Obviously the pharmaceutical companies are no longer concerned about the public's aversion to horrible side effects. Anywhere from 15 to 30 seconds of a 60 second advertisement is a fast talking laundry list of the dismal things that might happen if we consume their products -- but consume we do. Even when the cure is worse than the disease, Americans seem convinced that they needed lots and lots of pills.

I'm no psychiatrist but I think an attitude of "it must be good if it's strong enough to kill me" has developed. I'm sure not wasting any of my hard earned money on a chronic dry eye potion that can't at least put me in a comma.

The end result of this? Americans are now by far the most medicated people on the planet. Half of us take a prescription drug everyday and once we hit 65 that number goes to five out of six. An average of eleven different prescriptions for every man, woman and child every year. Over 100,000 Americans die annually from prescription drugs, making them the nation's forth leading killer. That's more than double the number that die in car accidents.

Are the ads are behind this? Pharmaceutical manufacturers spend more on marketing than research.

"What the drug companies are doing now is promoting drugs for long-term use to essentially healthy people."

I didn't make that up, Dr. Marcia Angell, former editor of the New England Journal of Medicine, said it five years ago. Gee, that was over a trillion dollars of drugs ago.
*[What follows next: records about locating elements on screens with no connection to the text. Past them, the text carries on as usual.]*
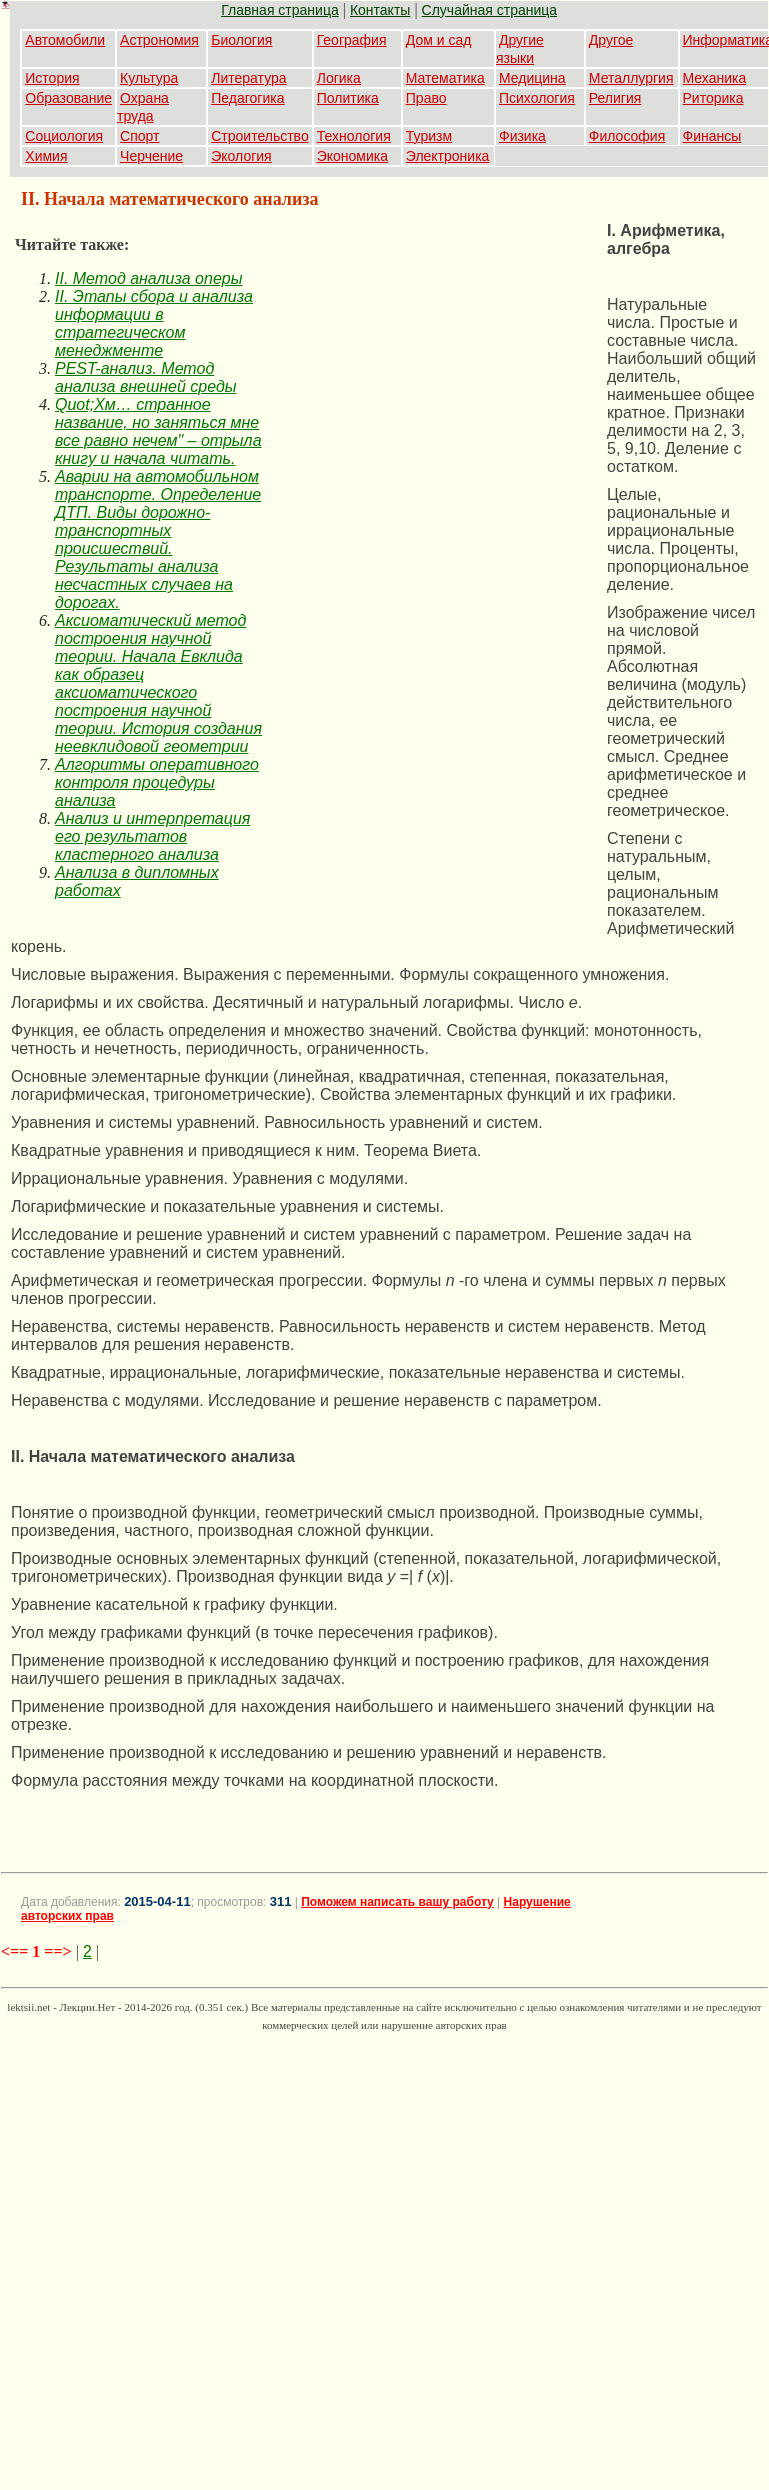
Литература (248, 78)
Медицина (532, 78)
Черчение (151, 156)
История (52, 78)
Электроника (448, 156)
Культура (149, 78)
Over twice as many Americans take daily prescriptions now than 20 years ago, before the advertising craze began. How could we possibly need all of these drugs? Are we suddenly twice as sick as we were a couple decades ago? I don't think so.
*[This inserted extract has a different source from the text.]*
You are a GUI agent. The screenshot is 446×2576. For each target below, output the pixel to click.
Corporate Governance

Wait, maybe taking all of these pills made us twice as healthy. Not by a long shot. Chronic diseases are way up. All the better to sell more pills.

America is nearly alone in this insanity. New Zealand is the only other country on the planet that allows this direct-to-consumer advertising of drugs and they are in the process of stopping it. Why? Because it doesn't help with public health.

The real outcome has been to provide financial incentive to the pharmaceutical industry to market new drugs as remedies for all sorts of maladies, including ones they were never intended to treat. They are literally selling the side effects now... like growing eyelashes.

A while back I made up the dreaded Periodic Interrupted Sleep Syndrome (P.I.S.S.) in a sarcastic effort to point out the absurdity of this syndrome society that we have become. Now I seriously expect to see an ad for a new drug to treat it any day. I'll be flipping through the channels (which I've discovered means I have adult ADD and need immediate medication) and there it will be.

On two channels at once... right after a news story about a new drug.